** Opening Extracted records block **

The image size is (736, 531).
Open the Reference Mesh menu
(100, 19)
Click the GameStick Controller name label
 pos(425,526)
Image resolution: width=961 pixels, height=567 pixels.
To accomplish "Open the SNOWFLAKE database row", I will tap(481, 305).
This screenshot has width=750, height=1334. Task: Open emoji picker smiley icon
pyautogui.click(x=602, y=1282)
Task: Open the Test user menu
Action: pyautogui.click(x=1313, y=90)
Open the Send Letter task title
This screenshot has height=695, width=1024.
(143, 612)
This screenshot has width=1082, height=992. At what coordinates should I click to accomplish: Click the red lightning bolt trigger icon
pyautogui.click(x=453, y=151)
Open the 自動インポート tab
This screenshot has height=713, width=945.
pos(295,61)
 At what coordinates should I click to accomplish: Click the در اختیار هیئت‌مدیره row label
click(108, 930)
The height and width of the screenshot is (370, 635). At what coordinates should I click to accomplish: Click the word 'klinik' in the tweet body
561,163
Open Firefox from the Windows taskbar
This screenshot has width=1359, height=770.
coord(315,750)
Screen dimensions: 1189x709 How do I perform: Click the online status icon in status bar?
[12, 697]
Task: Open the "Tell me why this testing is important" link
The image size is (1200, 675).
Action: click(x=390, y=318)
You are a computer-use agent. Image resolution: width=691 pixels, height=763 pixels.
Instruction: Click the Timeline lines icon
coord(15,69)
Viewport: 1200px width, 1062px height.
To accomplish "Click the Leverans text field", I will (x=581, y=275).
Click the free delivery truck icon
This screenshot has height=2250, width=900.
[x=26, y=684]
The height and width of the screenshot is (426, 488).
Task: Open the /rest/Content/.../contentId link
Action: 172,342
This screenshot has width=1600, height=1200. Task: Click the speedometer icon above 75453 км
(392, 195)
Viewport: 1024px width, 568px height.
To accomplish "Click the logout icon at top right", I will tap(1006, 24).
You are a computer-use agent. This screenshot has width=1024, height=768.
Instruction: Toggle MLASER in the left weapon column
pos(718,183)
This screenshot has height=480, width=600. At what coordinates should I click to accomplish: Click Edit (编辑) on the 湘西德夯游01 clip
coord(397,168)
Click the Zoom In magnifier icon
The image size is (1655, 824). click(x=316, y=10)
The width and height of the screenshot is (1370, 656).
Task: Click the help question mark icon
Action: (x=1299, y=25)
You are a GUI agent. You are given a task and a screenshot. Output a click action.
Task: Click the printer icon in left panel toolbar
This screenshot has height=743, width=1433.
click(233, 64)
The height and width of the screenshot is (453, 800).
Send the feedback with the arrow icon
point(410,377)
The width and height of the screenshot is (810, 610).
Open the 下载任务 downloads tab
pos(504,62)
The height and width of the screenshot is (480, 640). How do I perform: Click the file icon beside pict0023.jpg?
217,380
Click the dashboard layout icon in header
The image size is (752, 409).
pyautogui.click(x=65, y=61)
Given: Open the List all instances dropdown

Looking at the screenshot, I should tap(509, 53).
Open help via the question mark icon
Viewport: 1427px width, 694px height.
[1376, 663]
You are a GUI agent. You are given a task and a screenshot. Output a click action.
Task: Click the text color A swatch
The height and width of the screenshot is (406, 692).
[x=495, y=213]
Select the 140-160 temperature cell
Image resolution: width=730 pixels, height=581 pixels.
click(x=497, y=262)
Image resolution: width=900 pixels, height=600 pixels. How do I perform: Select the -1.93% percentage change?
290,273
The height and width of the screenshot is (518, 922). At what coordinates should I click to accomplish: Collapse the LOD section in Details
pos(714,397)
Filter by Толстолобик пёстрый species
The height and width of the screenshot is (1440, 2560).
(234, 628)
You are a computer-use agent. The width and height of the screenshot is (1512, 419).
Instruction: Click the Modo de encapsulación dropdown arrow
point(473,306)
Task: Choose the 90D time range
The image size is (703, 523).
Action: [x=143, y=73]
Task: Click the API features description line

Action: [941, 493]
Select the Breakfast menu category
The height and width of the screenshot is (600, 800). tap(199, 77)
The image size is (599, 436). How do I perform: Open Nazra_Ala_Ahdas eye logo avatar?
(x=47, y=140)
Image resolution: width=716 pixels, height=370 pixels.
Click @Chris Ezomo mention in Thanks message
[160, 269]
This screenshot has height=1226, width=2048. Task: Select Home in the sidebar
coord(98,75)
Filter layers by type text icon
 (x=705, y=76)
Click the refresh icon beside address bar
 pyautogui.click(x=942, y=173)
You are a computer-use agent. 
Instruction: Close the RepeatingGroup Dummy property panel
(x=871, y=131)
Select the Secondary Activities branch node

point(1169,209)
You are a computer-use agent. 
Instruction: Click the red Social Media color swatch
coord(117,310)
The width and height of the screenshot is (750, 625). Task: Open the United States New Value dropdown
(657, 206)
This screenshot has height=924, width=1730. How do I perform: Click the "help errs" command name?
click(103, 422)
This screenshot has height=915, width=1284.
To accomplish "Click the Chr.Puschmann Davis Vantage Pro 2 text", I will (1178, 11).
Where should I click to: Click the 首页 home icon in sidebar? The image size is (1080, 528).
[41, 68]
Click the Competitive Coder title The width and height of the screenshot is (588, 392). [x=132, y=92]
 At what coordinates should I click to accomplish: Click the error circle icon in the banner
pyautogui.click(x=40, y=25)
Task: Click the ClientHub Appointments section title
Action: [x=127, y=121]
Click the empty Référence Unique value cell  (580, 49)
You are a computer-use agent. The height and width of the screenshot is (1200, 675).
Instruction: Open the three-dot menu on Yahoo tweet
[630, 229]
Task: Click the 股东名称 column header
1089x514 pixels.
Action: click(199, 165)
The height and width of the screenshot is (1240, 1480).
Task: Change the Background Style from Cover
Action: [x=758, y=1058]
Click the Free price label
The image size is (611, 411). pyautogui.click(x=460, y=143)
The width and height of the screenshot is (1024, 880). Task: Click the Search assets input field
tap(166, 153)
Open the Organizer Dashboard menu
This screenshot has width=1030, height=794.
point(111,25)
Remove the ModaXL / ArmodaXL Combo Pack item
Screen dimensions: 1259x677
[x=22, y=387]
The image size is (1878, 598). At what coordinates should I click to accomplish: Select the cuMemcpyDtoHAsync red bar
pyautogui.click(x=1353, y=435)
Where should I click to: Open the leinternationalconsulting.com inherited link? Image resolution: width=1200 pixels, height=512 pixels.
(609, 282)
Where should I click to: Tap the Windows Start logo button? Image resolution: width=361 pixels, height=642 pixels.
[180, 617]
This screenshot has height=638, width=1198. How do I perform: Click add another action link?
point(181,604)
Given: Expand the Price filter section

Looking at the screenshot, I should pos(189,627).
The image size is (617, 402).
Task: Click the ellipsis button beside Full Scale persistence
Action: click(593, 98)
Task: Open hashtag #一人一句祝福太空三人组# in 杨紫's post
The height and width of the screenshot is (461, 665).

** Closing Extracted records block **

What the task asks: Each line of the data is to be restated exactly.

Answer:
The image size is (736, 531).
Open the Reference Mesh menu
(100, 19)
Click the GameStick Controller name label
 pos(425,526)
Image resolution: width=961 pixels, height=567 pixels.
To accomplish "Open the SNOWFLAKE database row", I will tap(481, 305).
This screenshot has width=750, height=1334. Task: Open emoji picker smiley icon
pyautogui.click(x=602, y=1282)
Task: Open the Test user menu
Action: pyautogui.click(x=1313, y=90)
Open the Send Letter task title
This screenshot has height=695, width=1024.
(143, 612)
This screenshot has width=1082, height=992. At what coordinates should I click to accomplish: Click the red lightning bolt trigger icon
pyautogui.click(x=453, y=151)
Open the 自動インポート tab
This screenshot has height=713, width=945.
pos(295,61)
 At what coordinates should I click to accomplish: Click the در اختیار هیئت‌مدیره row label
click(108, 930)
The height and width of the screenshot is (370, 635). At what coordinates should I click to accomplish: Click the word 'klinik' in the tweet body
561,163
Open Firefox from the Windows taskbar
This screenshot has width=1359, height=770.
coord(315,750)
Screen dimensions: 1189x709 How do I perform: Click the online status icon in status bar?
[12, 697]
Task: Open the "Tell me why this testing is important" link
The image size is (1200, 675).
Action: click(x=390, y=318)
You are a computer-use agent. Image resolution: width=691 pixels, height=763 pixels.
Instruction: Click the Timeline lines icon
coord(15,69)
Viewport: 1200px width, 1062px height.
To accomplish "Click the Leverans text field", I will (x=581, y=275).
Click the free delivery truck icon
This screenshot has height=2250, width=900.
[x=26, y=684]
The height and width of the screenshot is (426, 488).
Task: Open the /rest/Content/.../contentId link
Action: 172,342
This screenshot has width=1600, height=1200. Task: Click the speedometer icon above 75453 км
(392, 195)
Viewport: 1024px width, 568px height.
To accomplish "Click the logout icon at top right", I will tap(1006, 24).
You are a computer-use agent. This screenshot has width=1024, height=768.
Instruction: Toggle MLASER in the left weapon column
pos(718,183)
This screenshot has height=480, width=600. At what coordinates should I click to accomplish: Click Edit (编辑) on the 湘西德夯游01 clip
coord(397,168)
Click the Zoom In magnifier icon
The image size is (1655, 824). click(x=316, y=10)
The width and height of the screenshot is (1370, 656).
Task: Click the help question mark icon
Action: (x=1299, y=25)
You are a GUI agent. You are given a task and a screenshot. Output a click action.
Task: Click the printer icon in left panel toolbar
This screenshot has height=743, width=1433.
click(233, 64)
The height and width of the screenshot is (453, 800).
Send the feedback with the arrow icon
point(410,377)
The width and height of the screenshot is (810, 610).
Open the 下载任务 downloads tab
pos(504,62)
The height and width of the screenshot is (480, 640). How do I perform: Click the file icon beside pict0023.jpg?
217,380
Click the dashboard layout icon in header
The image size is (752, 409).
pyautogui.click(x=65, y=61)
Given: Open the List all instances dropdown

Looking at the screenshot, I should tap(509, 53).
Open help via the question mark icon
Viewport: 1427px width, 694px height.
[1376, 663]
You are a GUI agent. You are given a task and a screenshot. Output a click action.
Task: Click the text color A swatch
The height and width of the screenshot is (406, 692).
[x=495, y=213]
Select the 140-160 temperature cell
Image resolution: width=730 pixels, height=581 pixels.
click(x=497, y=262)
Image resolution: width=900 pixels, height=600 pixels. How do I perform: Select the -1.93% percentage change?
290,273
The height and width of the screenshot is (518, 922). At what coordinates should I click to accomplish: Collapse the LOD section in Details
pos(714,397)
Filter by Толстолобик пёстрый species
The height and width of the screenshot is (1440, 2560).
(234, 628)
You are a computer-use agent. The width and height of the screenshot is (1512, 419).
Instruction: Click the Modo de encapsulación dropdown arrow
point(473,306)
Task: Choose the 90D time range
The image size is (703, 523).
Action: [x=143, y=73]
Task: Click the API features description line

Action: [941, 493]
Select the Breakfast menu category
The height and width of the screenshot is (600, 800). tap(199, 77)
The image size is (599, 436). How do I perform: Open Nazra_Ala_Ahdas eye logo avatar?
(x=47, y=140)
Image resolution: width=716 pixels, height=370 pixels.
Click @Chris Ezomo mention in Thanks message
[160, 269]
This screenshot has height=1226, width=2048. Task: Select Home in the sidebar
coord(98,75)
Filter layers by type text icon
 (x=705, y=76)
Click the refresh icon beside address bar
 pyautogui.click(x=942, y=173)
You are a computer-use agent. 
Instruction: Close the RepeatingGroup Dummy property panel
(x=871, y=131)
Select the Secondary Activities branch node

point(1169,209)
You are a computer-use agent. 
Instruction: Click the red Social Media color swatch
coord(117,310)
The width and height of the screenshot is (750, 625). Task: Open the United States New Value dropdown
(657, 206)
This screenshot has height=924, width=1730. How do I perform: Click the "help errs" command name?
click(103, 422)
This screenshot has height=915, width=1284.
To accomplish "Click the Chr.Puschmann Davis Vantage Pro 2 text", I will (1178, 11).
Where should I click to: Click the 首页 home icon in sidebar? The image size is (1080, 528).
[41, 68]
Click the Competitive Coder title The width and height of the screenshot is (588, 392). [x=132, y=92]
 At what coordinates should I click to accomplish: Click the error circle icon in the banner
pyautogui.click(x=40, y=25)
Task: Click the ClientHub Appointments section title
Action: [x=127, y=121]
Click the empty Référence Unique value cell  (580, 49)
You are a computer-use agent. The height and width of the screenshot is (1200, 675).
Instruction: Open the three-dot menu on Yahoo tweet
[630, 229]
Task: Click the 股东名称 column header
1089x514 pixels.
Action: click(199, 165)
The height and width of the screenshot is (1240, 1480).
Task: Change the Background Style from Cover
Action: [x=758, y=1058]
Click the Free price label
The image size is (611, 411). pyautogui.click(x=460, y=143)
The width and height of the screenshot is (1024, 880). Task: Click the Search assets input field
tap(166, 153)
Open the Organizer Dashboard menu
This screenshot has width=1030, height=794.
point(111,25)
Remove the ModaXL / ArmodaXL Combo Pack item
Screen dimensions: 1259x677
[x=22, y=387]
The image size is (1878, 598). At what coordinates should I click to accomplish: Select the cuMemcpyDtoHAsync red bar
pyautogui.click(x=1353, y=435)
Where should I click to: Open the leinternationalconsulting.com inherited link? Image resolution: width=1200 pixels, height=512 pixels.
(609, 282)
Where should I click to: Tap the Windows Start logo button? Image resolution: width=361 pixels, height=642 pixels.
[180, 617]
This screenshot has height=638, width=1198. How do I perform: Click add another action link?
point(181,604)
Given: Expand the Price filter section

Looking at the screenshot, I should pos(189,627).
The image size is (617, 402).
Task: Click the ellipsis button beside Full Scale persistence
Action: click(593, 98)
Task: Open hashtag #一人一句祝福太空三人组# in 杨紫's post
The height and width of the screenshot is (461, 665).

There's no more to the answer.